Was the 1979 Klan/Nazi-CWP shootout a massacre?
Sure it was, by some formal and vernacular definitions.
I have used the word "massacre" to describe the event, and although I didn't remember doing so I've been informed by Google that I called it "the Greensboro Massacre" on at least one occasion (before the T&R thing got going, but after I'd changed my own POV on the topic).
But Allen Johnson is right about "the power of words to shape how we view an event," and that has to influence the choice of words on the proposed historical marker.
"Massacre" in this context is more than a vocabulary word. It's a political term that tends to mean "the killing of a lot of good guys by bad guys who suffer far fewer losses." (And, yes, it can be a massacre even if the alleged good guys are armed).
So the problem here is that a lot of people are reluctant to implicitly define the CWP as good guys, even though most agree that the other side was bad.
I'd be OK with "The Greensboro Massacre" if the text that followed was not going to be some Tweet-length summary that couldn't possibly capture the facts about the day and all the players (including the role of law enforcement, which gets left out of the story way too often).

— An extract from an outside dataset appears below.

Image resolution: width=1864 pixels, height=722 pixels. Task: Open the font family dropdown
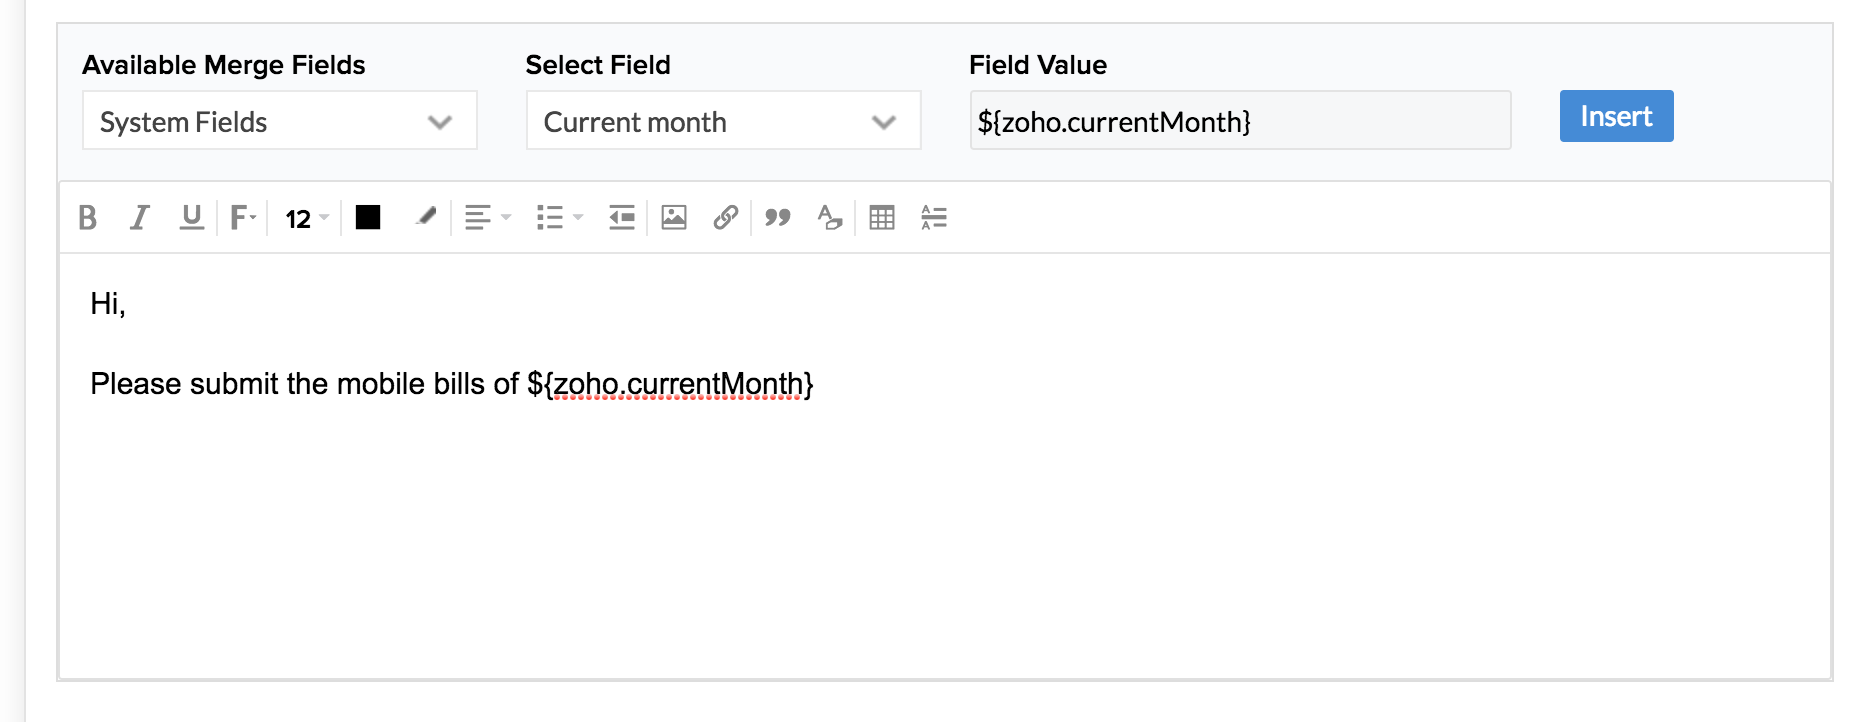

So I'd go with "The Greensboro Shootout."
Elsewhere, Lex makes a good point about Mike Barber "ridiculing and diminishing the tragedies in the lives of others." I doubt that was Barber's intent, but it plays that way, so maybe he can broaden his thinking a bit.
Flashback to Mr. Sun saying much the same thing many years ago:
You look out the window and in front of you a chaotic scene of attack, retreat, gunfire, and death plays out in your neighborhood. You scream for your daughter to get down and take cover. Later, you comfort her but the color of the day, week, and who knows how much more has darkened. She's seen things you never wanted her to see. You feel a sense of failure and guilt over not being able to protect her. Something valuable was lost.
I know a lot of you find this whole slow and sometimes retrograde journey dispiriting. I don't. There has been genuine movement toward wider understanding and even reconciliation over the years. The long arc is bending in the right direction, and the marker -- should it ever go up -- is part of that process.
There is a truth in the work of the Commission that I believe could make a real impact on a much wider audience, if only more attention were paid to telling the story with a more empathetic and less pedantic touch. Here is a quick, yet bad example of what I mean:
Imagine you wake up one sunny November morning and cook breakfast for your young daughter. She's coloring at the kitchen table. You share a few stories and laughs. She gets up to help you with the dishes, and the sun comes through the kitchen window in front of you. As you hand her a plate to dry, there is a loud crackling sound. You look out the window and in front of you a chaotic scene of attack, retreat, gunfire, and death plays out in your neighborhood. You scream for your daughter to get down and take cover. Later, you comfort her but the color of the day, week, and who knows how much more has darkened. She's seen things you never wanted her to see. You feel a sense of failure and guilt over not being able to protect her. Something valuable was lost.
Fast forward to today and we know from the Commission's report that the GPD knew in advance of the very real risk of precisely these violent events in your neighborhood on that sunny November morning.
Put aside for a moment all of the labels: Communists, Nazis, Klan, and the rest -- a debt is owed and unpaid to that mother and child. Call it what you will -- apology, reconciliation ... I don't care. It's due.
It matters how you tell a story, and this one needs a rewrite.